Patients and methods: We studied 81 patients with acute severe asthma in whom mechanical ventilation was required. Near fatality was defined as the occurrence of respiratory arrest and/or coma necessitating emergency tracheal intubation and resuscitation. In the cases that were not regarded as near fatal, tracheal intubation was performed electively because of deteriorating arterial blood gas values and/or the anticipation of exhaustion. Various continuous and categorical variables were compared in these two groups of patients. Patients with a hyperacute attack (period from onset of attack to mechanical ventilation less than 3 hours) were specifically sought and studied to determine the impact of such a course on near fatality.
Results: The "attack duration" (period from onset of attack to mechanical ventilation) was an important determinant of near fatality and of the subsequent clinical course. It was shorter in the group with a near-fatal episode (p < 0.03), and hyperacute attacks were uniformly near fatal. The attack duration correlated positively with the duration of the requirement for mechanical ventilation (p < 0.01). A longer attack duration was associated with an increased likelihood of the occurrence of major atelectasis (p < 0.01).
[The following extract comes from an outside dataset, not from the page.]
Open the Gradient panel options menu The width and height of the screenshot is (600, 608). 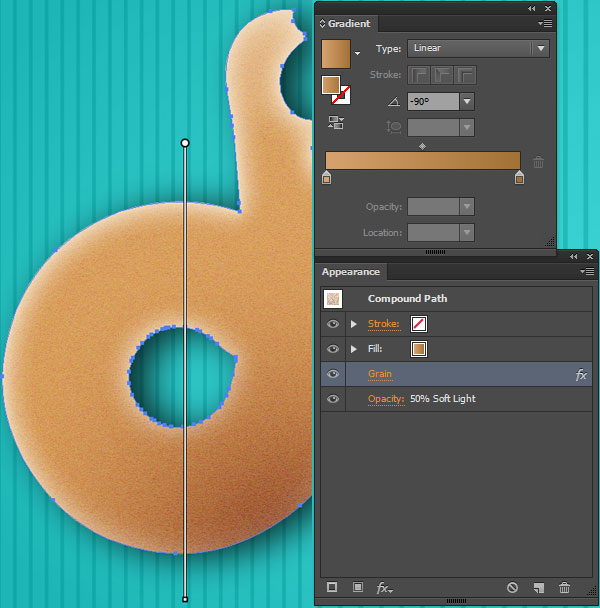click(x=545, y=23)
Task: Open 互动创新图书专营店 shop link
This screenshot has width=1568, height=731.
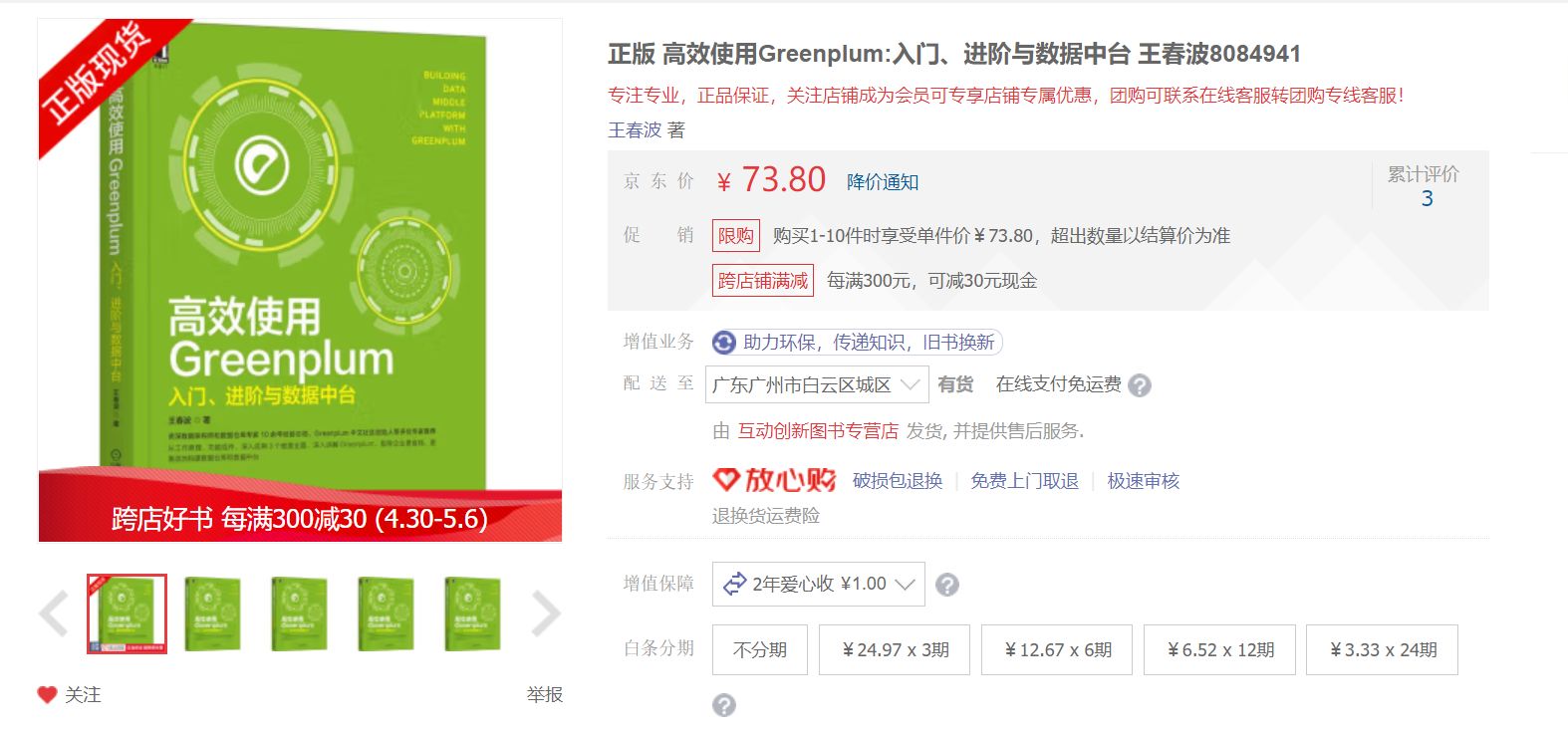Action: (818, 430)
There was no evidence of a relationship between near fatality and the side effects of bronchodilators as regards hypokalemia, arrhythmias, or cardiotoxicity. There was evidence of considerable under-treatment in the patient population as a whole, particularly in regard to the use of corticosteroids.
Conclusions: A short attack duration is associated with an increased risk of near fatality in acute severe asthma. This is particularly evident in hyperacute attacks. Hyperacute attacks resolve rapidly once bronchodilator therapy has been instituted, suggesting that smooth muscle spasm is the predominant pathogenetic mechanism. The importance of routine anti-inflammatory therapy in mild to moderate asthma requires re-emphasis but, in addition, all patients should be provided with, and educated in the use of, bronchodilator rescue therapy, which should be available at all times. Despite current trends, the use of regular, prophylactic bronchodilator therapy in strict conjunction with anti-inflammatory agents may still be indicated. There is little evidence in the present data obtained from near-fatal cases to support the concept that cardiotoxicity related to bronchodilators contributes significantly to mortality from asthma.